Sur la formation initiale des enseignants

Le 18 mars 2014  - Ecrit par  Aziz El Kacimi Voir les commentaires (16)

Les nombreux problèmes qui se posent dans l’enseignement des mathématiques ne laissent personne indifférent. Beaucoup de gens en parlent, mais peu les posent de façon concrète. C’est que le débat est déjà difficile à porter auprès de la communauté mathématique, et il l’est encore plus au niveau du public. C’est à cet effet que le site Images des Mathématiques souhaite offrir un espace de discussions ouvert à tous ceux qui se sentent touchés par ces questions. Ils pourront y échanger leurs idées, leurs points de vue et éventuellement apporter des éléments de réponse. Le débat sera « provoqué » chaque mois par la publication d’un billet portant sur un point précis, écrit par l’un des responsables de la rubrique ou par toute autre personne qui le souhaiterait.

A. El Kacimi, F. Recher, V. Vassallo

Dans certains sports, l’athlète s’entraîne à affronter l’épreuve suprême et ne pense qu’à décrocher un titre aux Jeux Olympiques. Ce sera la finalité de tout le travail et les efforts qu’il aura fournis.

Un étudiant en Master enseignement de mathématiques se prépare au concours du CAPES. Il le réussira s’il arrive à traiter une partie des épreuves proposées selon des critères fixés en fonction de divers paramètres, entre autres : le nombre de postes offerts au recrutement, celui des candidats...

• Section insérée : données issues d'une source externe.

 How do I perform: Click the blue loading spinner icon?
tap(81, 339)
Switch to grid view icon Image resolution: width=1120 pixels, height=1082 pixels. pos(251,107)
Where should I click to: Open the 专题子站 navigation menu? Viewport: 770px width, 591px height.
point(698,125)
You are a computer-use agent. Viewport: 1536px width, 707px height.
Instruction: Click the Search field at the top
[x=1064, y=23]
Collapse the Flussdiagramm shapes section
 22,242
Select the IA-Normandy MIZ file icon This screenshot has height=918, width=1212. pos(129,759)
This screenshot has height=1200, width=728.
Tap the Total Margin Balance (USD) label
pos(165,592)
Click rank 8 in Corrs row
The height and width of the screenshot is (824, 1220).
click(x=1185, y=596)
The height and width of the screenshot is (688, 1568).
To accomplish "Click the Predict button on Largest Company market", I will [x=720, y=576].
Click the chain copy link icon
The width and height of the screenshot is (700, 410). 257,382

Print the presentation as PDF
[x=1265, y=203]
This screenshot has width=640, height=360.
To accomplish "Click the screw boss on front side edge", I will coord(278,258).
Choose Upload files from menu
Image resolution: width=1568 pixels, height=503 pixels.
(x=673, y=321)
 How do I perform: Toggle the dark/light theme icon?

Qu’ont en commun le CAPES et l’épreuve olympique ? Une chose : les deux sont un examen de passage, bien que cette dernière ne soit accessible qu’à très peu de monde et après une sélection sévère. Pour le reste, il n’y a que des différences dont une essentielle : l’athlète ne doit plus rien alors que notre Capésien va enseigner pendant 41 ans (peut-être plus) à au moins une soixantaine d’élèves par an ! Tant d’années remplies d’un travail intense, de responsabilités, de galère... Mais enseigner, c’est d’abord :

  • Transmettre un savoir.
  • À cet effet, notre Capésien doit être en possession de ce savoir, et avant l’épreuve du CAPES.
  • La réussite à cet examen certifie (en principe) qu’il a presque toutes les aptitudes pour.

Alors, des questions naturelles se posent :

1. Une fois qu’un étudiant est reçu au concours, a-t-il au moins une partie des compétences de l’enseignant qu’il est censé devenir ?

2. Doit-on préparer cet étudiant au métier d’enseignant ou simplement à l’épreuve du CAPES (comme une épreuve olympique, au sens de sa finalité) ?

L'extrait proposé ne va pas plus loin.